● Exercise
Copy the records below word for word, beginning with the line that contains "The image size is (1275, 577)." and ending with the line that contains "(471, 500).", both included.

Source data Block Start

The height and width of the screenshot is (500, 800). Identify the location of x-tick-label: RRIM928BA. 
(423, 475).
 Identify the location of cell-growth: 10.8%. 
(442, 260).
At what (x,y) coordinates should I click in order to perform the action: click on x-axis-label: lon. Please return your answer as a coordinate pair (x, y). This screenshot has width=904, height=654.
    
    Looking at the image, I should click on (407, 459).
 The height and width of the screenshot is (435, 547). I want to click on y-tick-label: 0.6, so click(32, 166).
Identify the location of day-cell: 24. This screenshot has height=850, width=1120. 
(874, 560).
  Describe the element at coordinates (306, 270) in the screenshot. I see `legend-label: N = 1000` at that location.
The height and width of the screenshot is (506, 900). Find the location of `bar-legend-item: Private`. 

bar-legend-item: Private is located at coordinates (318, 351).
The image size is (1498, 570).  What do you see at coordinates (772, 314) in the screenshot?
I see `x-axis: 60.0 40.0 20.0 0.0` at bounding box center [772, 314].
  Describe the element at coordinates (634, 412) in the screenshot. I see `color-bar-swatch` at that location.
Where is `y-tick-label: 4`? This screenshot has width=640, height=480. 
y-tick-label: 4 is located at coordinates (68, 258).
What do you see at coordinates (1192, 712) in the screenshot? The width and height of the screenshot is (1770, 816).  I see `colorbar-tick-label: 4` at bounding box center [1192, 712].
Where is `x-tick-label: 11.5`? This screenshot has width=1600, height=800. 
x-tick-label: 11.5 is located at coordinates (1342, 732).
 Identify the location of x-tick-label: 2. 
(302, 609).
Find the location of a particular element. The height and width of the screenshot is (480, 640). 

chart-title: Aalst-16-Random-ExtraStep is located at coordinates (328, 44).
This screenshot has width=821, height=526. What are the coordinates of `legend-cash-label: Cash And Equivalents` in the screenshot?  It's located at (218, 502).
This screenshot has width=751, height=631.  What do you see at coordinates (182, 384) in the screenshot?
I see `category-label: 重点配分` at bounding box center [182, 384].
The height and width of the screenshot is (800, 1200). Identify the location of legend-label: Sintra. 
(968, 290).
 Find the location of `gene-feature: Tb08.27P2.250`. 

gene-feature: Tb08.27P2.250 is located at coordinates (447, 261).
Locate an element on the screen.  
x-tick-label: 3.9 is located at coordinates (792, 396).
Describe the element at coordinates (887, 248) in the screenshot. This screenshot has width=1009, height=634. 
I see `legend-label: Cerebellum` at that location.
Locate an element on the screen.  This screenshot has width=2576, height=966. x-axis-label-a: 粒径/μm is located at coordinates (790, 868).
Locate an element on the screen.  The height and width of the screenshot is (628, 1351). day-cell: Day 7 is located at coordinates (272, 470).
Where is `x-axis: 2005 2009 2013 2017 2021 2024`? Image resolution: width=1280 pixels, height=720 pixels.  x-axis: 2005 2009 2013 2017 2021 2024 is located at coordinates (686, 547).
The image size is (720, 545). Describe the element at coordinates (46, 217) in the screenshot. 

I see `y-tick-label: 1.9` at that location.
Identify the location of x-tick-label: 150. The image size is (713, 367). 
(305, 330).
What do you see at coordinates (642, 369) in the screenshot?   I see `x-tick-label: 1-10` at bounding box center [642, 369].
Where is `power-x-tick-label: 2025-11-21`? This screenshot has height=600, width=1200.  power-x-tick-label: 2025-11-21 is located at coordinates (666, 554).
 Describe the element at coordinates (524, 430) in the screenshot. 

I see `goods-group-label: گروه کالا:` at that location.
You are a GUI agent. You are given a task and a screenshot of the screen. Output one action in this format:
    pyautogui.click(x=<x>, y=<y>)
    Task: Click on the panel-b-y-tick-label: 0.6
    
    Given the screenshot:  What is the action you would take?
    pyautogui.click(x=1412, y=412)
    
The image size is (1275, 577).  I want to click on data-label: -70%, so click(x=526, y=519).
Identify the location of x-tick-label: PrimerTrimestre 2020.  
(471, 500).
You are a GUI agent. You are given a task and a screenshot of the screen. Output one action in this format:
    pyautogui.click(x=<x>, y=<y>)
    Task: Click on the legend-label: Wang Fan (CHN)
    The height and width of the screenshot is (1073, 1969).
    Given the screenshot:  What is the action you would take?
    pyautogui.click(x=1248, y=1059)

Source data Block End

● Task solution
The image size is (1275, 577).  I want to click on data-label: -70%, so click(x=526, y=519).
Identify the location of x-tick-label: PrimerTrimestre 2020.  
(471, 500).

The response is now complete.